I am doing what I hope will be the last revision of my upcoming book, now retitled, My Brother Ron: A Personal and Social History of the Deinstitutionalization of the Mentally Ill.  As I go through the book, improving transitions, cleaning up awkward sentences, and generally polishing the text, I also look for opportunities to extend and enlarge particular sections.  In several chapters, I have long felt that I relied a bit too much on Professor Gerald Grob's work on the history of mental health treatment in the U.S.  There's nothing intrinsically wrong with this: Grob is the nationally recognized expert on the subject.  Still, it is good to use other sources, both to verify accuracy, and to see if there is anything that he missed that might give a slightly more nuanced understanding of the subject.

Especially where I have relied more on any single source than makes me comfortable, I am cross-checking information.  In many cases, I am looking for additional information to fill in particularly curious or important points.  What pleases me no end about the continuing expansion of the number of books that Google has scanned is that some items that I looked for three years ago--and found nothing--now give me additional sources.  As an example, a few years back, I knew that several of the New England colonies authorized the building of individual insane asylums, where family members, with some financial assistance from both colonial and town governments, could lock up relatives who had been found not guilty by reason of insanity. 

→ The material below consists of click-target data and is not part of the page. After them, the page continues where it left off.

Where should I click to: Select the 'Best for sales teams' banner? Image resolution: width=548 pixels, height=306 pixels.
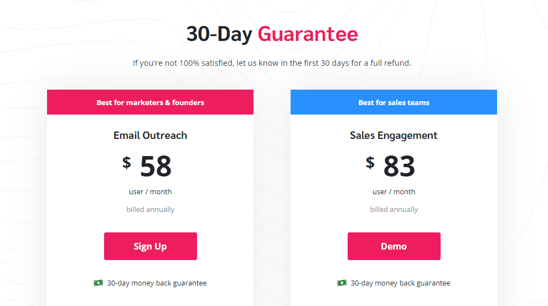coord(394,102)
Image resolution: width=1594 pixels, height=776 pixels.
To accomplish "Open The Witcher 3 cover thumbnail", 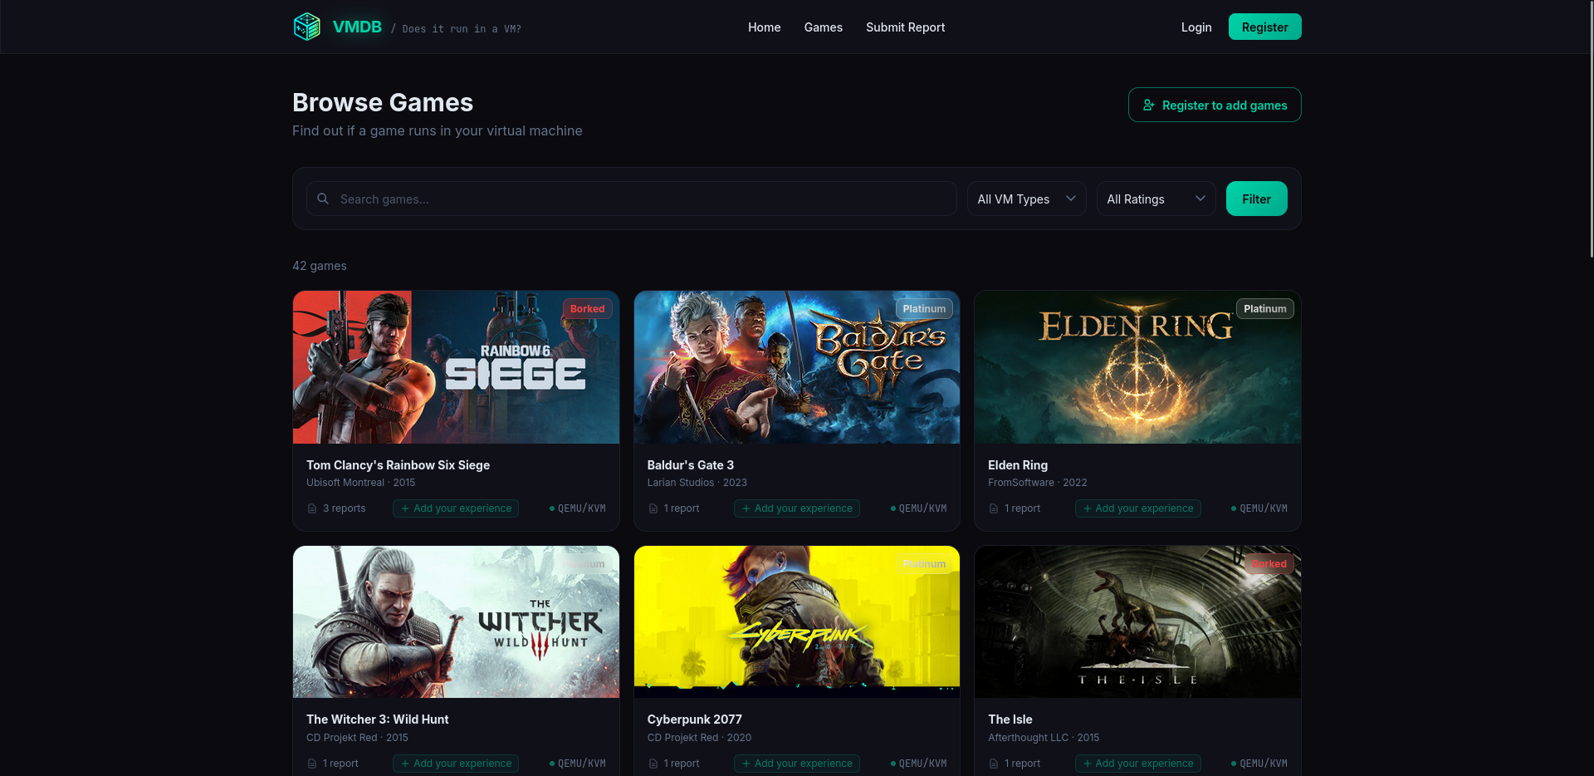I will (x=456, y=621).
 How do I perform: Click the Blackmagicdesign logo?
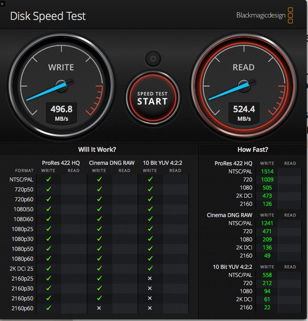coord(265,15)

Public Records of the Colony of Connecticut had information concerning one Roger Humphry who murdered his mother in 1757, and was found not guilty by reason of insanity.  Connecticut and the town of Symsbury provided funding to Roger's father Benajah to build a secure facility where he could care for his son humanely, but without any risk that he would be a hazard to the larger community.  Gerald Grob's book Mad Among Us mentioned a couple of other examples in Amesland, Pennsylvania (1676) and Braintree, Massachusetts (1689).  But that was all that I had.  Searches for more information came up empty.

Now, searches for more information are coming up with lots of additional information.  State of Pennsylvania, Official Documents, Comprising The Department And Other Reports Made To The Governor, Senate And House Of Representatives Of Pennsylvania (Harrisburg, Penn.: Edwin K. Meyers, 1893), 8:107, told me a lot more about the Amesland insane asylum for a family member, and Duane Hamilton Hurd, History of Norfolk County, Massachusetts… (Philadelphia: J.W. Lewis & Co., 1884), 1:312 provided details about not only the Braintree, Mass. asylum built in 1689, but another one built in 1699, for a similar purpose.

The Internet revolutionized scholarly research, but has made an even more dramatic leap than the Internet alone.